**TO BE DONE:**
Reproduce the data below line for line, changing nothing.
# LISTED RECORDS start
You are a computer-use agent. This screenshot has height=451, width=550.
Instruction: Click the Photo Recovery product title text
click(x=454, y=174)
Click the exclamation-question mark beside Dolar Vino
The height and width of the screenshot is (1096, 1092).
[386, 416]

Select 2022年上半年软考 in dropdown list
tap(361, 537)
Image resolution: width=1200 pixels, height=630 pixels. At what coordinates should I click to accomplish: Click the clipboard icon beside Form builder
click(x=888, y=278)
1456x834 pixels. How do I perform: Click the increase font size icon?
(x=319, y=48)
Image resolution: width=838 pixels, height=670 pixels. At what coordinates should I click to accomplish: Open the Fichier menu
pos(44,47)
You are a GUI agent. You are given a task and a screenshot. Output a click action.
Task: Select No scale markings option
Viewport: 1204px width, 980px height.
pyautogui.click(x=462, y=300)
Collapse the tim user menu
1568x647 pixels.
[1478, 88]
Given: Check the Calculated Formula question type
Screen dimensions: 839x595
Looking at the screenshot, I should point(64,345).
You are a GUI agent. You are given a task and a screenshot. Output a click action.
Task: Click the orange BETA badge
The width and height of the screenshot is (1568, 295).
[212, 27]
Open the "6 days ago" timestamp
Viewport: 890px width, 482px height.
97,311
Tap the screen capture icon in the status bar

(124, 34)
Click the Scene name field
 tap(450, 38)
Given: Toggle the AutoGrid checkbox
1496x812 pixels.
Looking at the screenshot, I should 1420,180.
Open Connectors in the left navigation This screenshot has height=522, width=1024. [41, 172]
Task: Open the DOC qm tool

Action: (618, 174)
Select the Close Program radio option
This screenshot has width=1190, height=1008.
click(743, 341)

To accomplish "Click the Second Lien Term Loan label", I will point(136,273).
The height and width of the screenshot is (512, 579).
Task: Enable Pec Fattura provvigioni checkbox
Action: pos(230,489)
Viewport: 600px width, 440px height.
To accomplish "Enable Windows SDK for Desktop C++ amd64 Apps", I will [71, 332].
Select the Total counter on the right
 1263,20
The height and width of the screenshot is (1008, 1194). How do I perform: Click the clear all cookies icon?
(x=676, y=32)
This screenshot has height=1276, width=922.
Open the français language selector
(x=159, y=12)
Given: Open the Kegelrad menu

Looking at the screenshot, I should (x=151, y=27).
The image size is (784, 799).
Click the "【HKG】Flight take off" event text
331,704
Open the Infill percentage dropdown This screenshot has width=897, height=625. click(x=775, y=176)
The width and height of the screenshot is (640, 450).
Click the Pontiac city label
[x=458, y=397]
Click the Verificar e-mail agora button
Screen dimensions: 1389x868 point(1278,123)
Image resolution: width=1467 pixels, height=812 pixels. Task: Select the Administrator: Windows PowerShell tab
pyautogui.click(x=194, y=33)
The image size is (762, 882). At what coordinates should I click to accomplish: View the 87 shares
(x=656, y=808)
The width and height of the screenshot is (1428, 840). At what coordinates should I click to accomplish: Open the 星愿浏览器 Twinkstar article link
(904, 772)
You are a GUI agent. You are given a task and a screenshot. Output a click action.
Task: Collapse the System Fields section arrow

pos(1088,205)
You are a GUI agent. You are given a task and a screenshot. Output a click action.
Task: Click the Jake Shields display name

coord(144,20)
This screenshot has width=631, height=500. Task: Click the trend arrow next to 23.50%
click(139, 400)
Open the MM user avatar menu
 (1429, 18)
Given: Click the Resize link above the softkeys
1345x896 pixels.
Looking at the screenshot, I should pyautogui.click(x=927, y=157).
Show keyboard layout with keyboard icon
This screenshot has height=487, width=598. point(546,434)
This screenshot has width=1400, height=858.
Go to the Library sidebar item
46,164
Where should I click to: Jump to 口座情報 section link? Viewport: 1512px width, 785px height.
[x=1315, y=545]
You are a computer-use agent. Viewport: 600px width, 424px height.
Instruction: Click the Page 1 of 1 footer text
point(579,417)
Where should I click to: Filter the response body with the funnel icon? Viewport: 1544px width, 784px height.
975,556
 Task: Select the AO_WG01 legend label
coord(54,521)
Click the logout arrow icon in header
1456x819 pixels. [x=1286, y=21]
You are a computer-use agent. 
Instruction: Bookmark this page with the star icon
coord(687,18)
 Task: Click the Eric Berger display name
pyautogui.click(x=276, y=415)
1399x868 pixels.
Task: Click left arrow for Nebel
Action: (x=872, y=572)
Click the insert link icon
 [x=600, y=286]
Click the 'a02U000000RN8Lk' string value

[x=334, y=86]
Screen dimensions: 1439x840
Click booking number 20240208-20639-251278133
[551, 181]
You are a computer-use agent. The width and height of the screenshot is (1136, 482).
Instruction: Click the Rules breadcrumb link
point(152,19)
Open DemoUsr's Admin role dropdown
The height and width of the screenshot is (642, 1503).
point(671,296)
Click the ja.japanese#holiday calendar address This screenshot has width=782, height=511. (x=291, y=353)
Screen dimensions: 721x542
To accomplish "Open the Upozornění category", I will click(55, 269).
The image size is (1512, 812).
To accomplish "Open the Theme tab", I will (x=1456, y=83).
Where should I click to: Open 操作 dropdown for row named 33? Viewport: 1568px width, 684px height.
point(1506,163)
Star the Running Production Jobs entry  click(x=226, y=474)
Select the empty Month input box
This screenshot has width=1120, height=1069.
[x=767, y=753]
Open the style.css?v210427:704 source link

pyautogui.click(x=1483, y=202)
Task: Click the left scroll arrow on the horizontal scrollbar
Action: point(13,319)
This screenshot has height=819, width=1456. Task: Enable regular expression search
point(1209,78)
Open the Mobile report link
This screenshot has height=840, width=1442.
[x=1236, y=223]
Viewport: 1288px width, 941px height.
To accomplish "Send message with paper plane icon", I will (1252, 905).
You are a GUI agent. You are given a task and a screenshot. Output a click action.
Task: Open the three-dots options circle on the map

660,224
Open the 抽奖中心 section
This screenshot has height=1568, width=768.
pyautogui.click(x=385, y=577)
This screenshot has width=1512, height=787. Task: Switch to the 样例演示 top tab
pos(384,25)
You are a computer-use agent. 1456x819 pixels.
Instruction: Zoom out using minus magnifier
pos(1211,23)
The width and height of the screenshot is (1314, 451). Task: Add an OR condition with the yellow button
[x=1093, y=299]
# LISTED RECORDS end
**EXERCISE ANSWER:**
You are a computer-use agent. This screenshot has height=451, width=550.
Instruction: Click the Photo Recovery product title text
click(x=454, y=174)
Click the exclamation-question mark beside Dolar Vino
The height and width of the screenshot is (1096, 1092).
[386, 416]

Select 2022年上半年软考 in dropdown list
tap(361, 537)
Image resolution: width=1200 pixels, height=630 pixels. At what coordinates should I click to accomplish: Click the clipboard icon beside Form builder
click(x=888, y=278)
1456x834 pixels. How do I perform: Click the increase font size icon?
(x=319, y=48)
Image resolution: width=838 pixels, height=670 pixels. At what coordinates should I click to accomplish: Open the Fichier menu
pos(44,47)
You are a GUI agent. You are given a task and a screenshot. Output a click action.
Task: Select No scale markings option
Viewport: 1204px width, 980px height.
pyautogui.click(x=462, y=300)
Collapse the tim user menu
1568x647 pixels.
[1478, 88]
Given: Check the Calculated Formula question type
Screen dimensions: 839x595
Looking at the screenshot, I should point(64,345).
You are a GUI agent. You are given a task and a screenshot. Output a click action.
Task: Click the orange BETA badge
The width and height of the screenshot is (1568, 295).
[212, 27]
Open the "6 days ago" timestamp
Viewport: 890px width, 482px height.
97,311
Tap the screen capture icon in the status bar

(124, 34)
Click the Scene name field
 tap(450, 38)
Given: Toggle the AutoGrid checkbox
1496x812 pixels.
Looking at the screenshot, I should 1420,180.
Open Connectors in the left navigation This screenshot has height=522, width=1024. [41, 172]
Task: Open the DOC qm tool

Action: (618, 174)
Select the Close Program radio option
This screenshot has width=1190, height=1008.
click(743, 341)

To accomplish "Click the Second Lien Term Loan label", I will point(136,273).
The height and width of the screenshot is (512, 579).
Task: Enable Pec Fattura provvigioni checkbox
Action: pos(230,489)
Viewport: 600px width, 440px height.
To accomplish "Enable Windows SDK for Desktop C++ amd64 Apps", I will [71, 332].
Select the Total counter on the right
 1263,20
The height and width of the screenshot is (1008, 1194). How do I perform: Click the clear all cookies icon?
(x=676, y=32)
This screenshot has height=1276, width=922.
Open the français language selector
(x=159, y=12)
Given: Open the Kegelrad menu

Looking at the screenshot, I should (x=151, y=27).
The image size is (784, 799).
Click the "【HKG】Flight take off" event text
331,704
Open the Infill percentage dropdown This screenshot has width=897, height=625. click(x=775, y=176)
The width and height of the screenshot is (640, 450).
Click the Pontiac city label
[x=458, y=397]
Click the Verificar e-mail agora button
Screen dimensions: 1389x868 point(1278,123)
Image resolution: width=1467 pixels, height=812 pixels. Task: Select the Administrator: Windows PowerShell tab
pyautogui.click(x=194, y=33)
The image size is (762, 882). At what coordinates should I click to accomplish: View the 87 shares
(x=656, y=808)
The width and height of the screenshot is (1428, 840). At what coordinates should I click to accomplish: Open the 星愿浏览器 Twinkstar article link
(904, 772)
You are a GUI agent. You are given a task and a screenshot. Output a click action.
Task: Collapse the System Fields section arrow

pos(1088,205)
You are a GUI agent. You are given a task and a screenshot. Output a click action.
Task: Click the Jake Shields display name

coord(144,20)
This screenshot has width=631, height=500. Task: Click the trend arrow next to 23.50%
click(139, 400)
Open the MM user avatar menu
 (1429, 18)
Given: Click the Resize link above the softkeys
1345x896 pixels.
Looking at the screenshot, I should pyautogui.click(x=927, y=157).
Show keyboard layout with keyboard icon
This screenshot has height=487, width=598. point(546,434)
This screenshot has width=1400, height=858.
Go to the Library sidebar item
46,164
Where should I click to: Jump to 口座情報 section link? Viewport: 1512px width, 785px height.
[x=1315, y=545]
You are a computer-use agent. Viewport: 600px width, 424px height.
Instruction: Click the Page 1 of 1 footer text
point(579,417)
Where should I click to: Filter the response body with the funnel icon? Viewport: 1544px width, 784px height.
975,556
 Task: Select the AO_WG01 legend label
coord(54,521)
Click the logout arrow icon in header
1456x819 pixels. [x=1286, y=21]
You are a computer-use agent. 
Instruction: Bookmark this page with the star icon
coord(687,18)
 Task: Click the Eric Berger display name
pyautogui.click(x=276, y=415)
1399x868 pixels.
Task: Click left arrow for Nebel
Action: (x=872, y=572)
Click the insert link icon
 [x=600, y=286]
Click the 'a02U000000RN8Lk' string value

[x=334, y=86]
Screen dimensions: 1439x840
Click booking number 20240208-20639-251278133
[551, 181]
You are a computer-use agent. The width and height of the screenshot is (1136, 482).
Instruction: Click the Rules breadcrumb link
point(152,19)
Open DemoUsr's Admin role dropdown
The height and width of the screenshot is (642, 1503).
point(671,296)
Click the ja.japanese#holiday calendar address This screenshot has width=782, height=511. (x=291, y=353)
Screen dimensions: 721x542
To accomplish "Open the Upozornění category", I will click(55, 269).
The image size is (1512, 812).
To accomplish "Open the Theme tab", I will (x=1456, y=83).
Where should I click to: Open 操作 dropdown for row named 33? Viewport: 1568px width, 684px height.
point(1506,163)
Star the Running Production Jobs entry  click(x=226, y=474)
Select the empty Month input box
This screenshot has width=1120, height=1069.
[x=767, y=753]
Open the style.css?v210427:704 source link

pyautogui.click(x=1483, y=202)
Task: Click the left scroll arrow on the horizontal scrollbar
Action: point(13,319)
This screenshot has height=819, width=1456. Task: Enable regular expression search
point(1209,78)
Open the Mobile report link
This screenshot has height=840, width=1442.
[x=1236, y=223]
Viewport: 1288px width, 941px height.
To accomplish "Send message with paper plane icon", I will (1252, 905).
You are a GUI agent. You are given a task and a screenshot. Output a click action.
Task: Open the three-dots options circle on the map

660,224
Open the 抽奖中心 section
This screenshot has height=1568, width=768.
pyautogui.click(x=385, y=577)
This screenshot has width=1512, height=787. Task: Switch to the 样例演示 top tab
pos(384,25)
You are a computer-use agent. 1456x819 pixels.
Instruction: Zoom out using minus magnifier
pos(1211,23)
The width and height of the screenshot is (1314, 451). Task: Add an OR condition with the yellow button
[x=1093, y=299]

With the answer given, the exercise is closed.